One might think these issues - in addition to the normal wear and tear any object suffers over time - would prove formidable. But Tucker said work done on The Gross Clinic at the museum in 1961 had saved the painting and made the current preservation a bit easier.
In the 1940s, the canvas was glued to two pieces of plywood in an effort to strengthen the linen. Less than two decades later, the plywood had started to warp.
"That was a rescue mission," Tucker said of 1961. "They were saving the painting from tearing itself in half. These were the nail heads that were starting to work forward into the canvas and show as bumps on the front.
"Yeah. It was just hair-raising."
The museum's respected conservator at the time, Theodor Siegl, used a power plane (and the talents of a young painter, Louis Sloan) to remove the plywood down to the last, thin ply. The rest of the wood and the tenacious glue were painstakingly removed by hand.
Siegl and his colleagues also restored, to some extent, the faces in the upper right of the canvas.
That effort nearly 50 years ago not only saved the painting from disaster, but it also has allowed Tucker and his team to easily remove all restoration work; apply a translucent, removable varnish; and ponder what to do next.
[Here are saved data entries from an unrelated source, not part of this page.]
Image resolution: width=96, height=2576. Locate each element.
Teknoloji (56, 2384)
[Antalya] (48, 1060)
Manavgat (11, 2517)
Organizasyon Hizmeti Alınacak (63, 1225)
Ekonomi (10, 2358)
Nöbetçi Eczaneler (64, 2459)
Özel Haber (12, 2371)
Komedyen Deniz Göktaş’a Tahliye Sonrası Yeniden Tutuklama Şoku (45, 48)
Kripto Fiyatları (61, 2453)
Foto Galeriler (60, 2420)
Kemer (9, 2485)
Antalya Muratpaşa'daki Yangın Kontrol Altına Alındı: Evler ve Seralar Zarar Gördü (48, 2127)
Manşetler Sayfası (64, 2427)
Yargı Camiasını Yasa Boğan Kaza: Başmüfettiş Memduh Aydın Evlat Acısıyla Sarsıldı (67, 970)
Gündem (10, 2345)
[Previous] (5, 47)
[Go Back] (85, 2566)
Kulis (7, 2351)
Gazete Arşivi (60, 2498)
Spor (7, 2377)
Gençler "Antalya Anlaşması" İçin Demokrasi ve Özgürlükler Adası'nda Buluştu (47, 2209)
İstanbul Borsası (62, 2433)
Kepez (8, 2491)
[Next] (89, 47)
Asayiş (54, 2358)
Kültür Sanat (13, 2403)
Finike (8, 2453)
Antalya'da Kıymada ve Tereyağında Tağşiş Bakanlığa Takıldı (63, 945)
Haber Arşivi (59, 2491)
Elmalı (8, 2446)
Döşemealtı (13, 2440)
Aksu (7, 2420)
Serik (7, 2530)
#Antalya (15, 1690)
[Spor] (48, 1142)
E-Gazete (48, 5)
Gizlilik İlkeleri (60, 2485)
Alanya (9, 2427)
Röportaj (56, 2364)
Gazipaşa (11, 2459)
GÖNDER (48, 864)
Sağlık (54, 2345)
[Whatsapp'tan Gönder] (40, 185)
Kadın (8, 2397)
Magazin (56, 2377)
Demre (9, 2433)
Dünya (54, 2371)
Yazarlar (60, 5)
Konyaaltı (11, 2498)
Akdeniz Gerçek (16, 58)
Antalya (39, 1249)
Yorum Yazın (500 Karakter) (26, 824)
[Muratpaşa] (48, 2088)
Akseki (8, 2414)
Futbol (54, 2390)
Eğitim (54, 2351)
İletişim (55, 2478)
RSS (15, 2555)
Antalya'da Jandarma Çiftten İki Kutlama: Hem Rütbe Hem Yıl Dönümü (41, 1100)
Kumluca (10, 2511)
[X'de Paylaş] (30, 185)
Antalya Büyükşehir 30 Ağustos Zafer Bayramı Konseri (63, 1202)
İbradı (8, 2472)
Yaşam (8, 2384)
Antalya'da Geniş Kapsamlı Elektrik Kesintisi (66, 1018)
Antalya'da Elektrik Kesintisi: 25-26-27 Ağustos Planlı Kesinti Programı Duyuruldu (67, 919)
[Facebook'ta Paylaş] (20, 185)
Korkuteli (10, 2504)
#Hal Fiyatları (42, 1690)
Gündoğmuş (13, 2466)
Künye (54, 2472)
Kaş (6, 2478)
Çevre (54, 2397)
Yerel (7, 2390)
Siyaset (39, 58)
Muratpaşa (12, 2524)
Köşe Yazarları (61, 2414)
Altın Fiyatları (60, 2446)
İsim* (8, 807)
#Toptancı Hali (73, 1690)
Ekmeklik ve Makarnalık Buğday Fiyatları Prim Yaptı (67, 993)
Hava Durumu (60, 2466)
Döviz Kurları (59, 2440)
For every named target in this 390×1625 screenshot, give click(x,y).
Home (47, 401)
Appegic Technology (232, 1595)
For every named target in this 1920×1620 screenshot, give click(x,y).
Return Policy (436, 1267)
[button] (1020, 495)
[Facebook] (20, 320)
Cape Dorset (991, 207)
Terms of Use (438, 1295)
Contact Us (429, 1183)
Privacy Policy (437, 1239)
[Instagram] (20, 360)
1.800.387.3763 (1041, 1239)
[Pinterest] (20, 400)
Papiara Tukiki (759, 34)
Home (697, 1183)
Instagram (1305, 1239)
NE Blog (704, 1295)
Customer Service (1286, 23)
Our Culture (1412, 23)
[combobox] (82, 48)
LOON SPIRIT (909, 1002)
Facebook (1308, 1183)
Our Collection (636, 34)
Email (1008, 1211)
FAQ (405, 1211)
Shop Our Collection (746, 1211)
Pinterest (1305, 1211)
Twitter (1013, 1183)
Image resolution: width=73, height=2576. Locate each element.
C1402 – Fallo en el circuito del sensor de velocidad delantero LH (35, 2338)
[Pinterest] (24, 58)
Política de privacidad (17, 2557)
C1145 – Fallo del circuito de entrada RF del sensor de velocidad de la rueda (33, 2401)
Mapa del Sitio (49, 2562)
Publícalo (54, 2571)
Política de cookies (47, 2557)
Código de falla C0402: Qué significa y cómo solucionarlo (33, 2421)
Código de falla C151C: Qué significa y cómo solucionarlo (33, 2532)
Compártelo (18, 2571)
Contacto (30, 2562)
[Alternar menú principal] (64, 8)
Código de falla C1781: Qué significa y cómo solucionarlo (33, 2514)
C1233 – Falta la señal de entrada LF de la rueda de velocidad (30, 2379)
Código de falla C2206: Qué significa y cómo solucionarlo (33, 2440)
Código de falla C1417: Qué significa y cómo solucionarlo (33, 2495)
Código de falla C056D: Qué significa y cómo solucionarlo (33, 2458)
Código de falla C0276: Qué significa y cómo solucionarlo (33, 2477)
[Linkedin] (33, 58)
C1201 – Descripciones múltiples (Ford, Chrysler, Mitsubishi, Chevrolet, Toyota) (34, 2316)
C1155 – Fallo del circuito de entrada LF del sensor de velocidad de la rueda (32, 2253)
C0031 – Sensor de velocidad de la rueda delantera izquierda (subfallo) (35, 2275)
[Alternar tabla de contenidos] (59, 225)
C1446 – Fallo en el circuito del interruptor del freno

Most important, there is an agreement on the need to "trust the picture," moving forward on restoration using Eakins' detailed wash image, an early photograph, and almost microscopic flecks of original paint left on the canvas to build up the images in the upper right, mitigate the impact of the reddish brown underpaint at the tunnel entrance, and return detail to "cleaned" figures.
Applying paint dot by microscopic dot, they will move slowly across the surface in an effort to bring back something akin to what left Eakins' Mount Vernon Street studio in 1875.
"It's only by patching in at a microscopic level every little loss that we see here and working with the documentation that the picture starts to come together again," Tucker said.
"He's not covering up any of Eakins' paint. He's just filling the damages," interjected Foster.
"Restoration is provisional. It reflects taste," Tucker said. "It used to be denied that it reflected taste, but we admit the bias. So in this restoration we are going to take the tunnel back tonally to where it is here [in the 1875-76 Eakins wash drawing]. Now the rules of conservation say you can't change the known character of the original. Well, we're not doing that. We're changing a damaged area. This is not original paint surface. This is an underpainting. . . .
"We all agree that we'll try it and if it's thumbs up from everybody, we've done it. And if it's not, we can try something else, or it can stay that way for a number of years and be taken off. It can be treated locally at some future point."
Said Foster: "It's completely reversible. You can get back to this [unrestored state] at any time."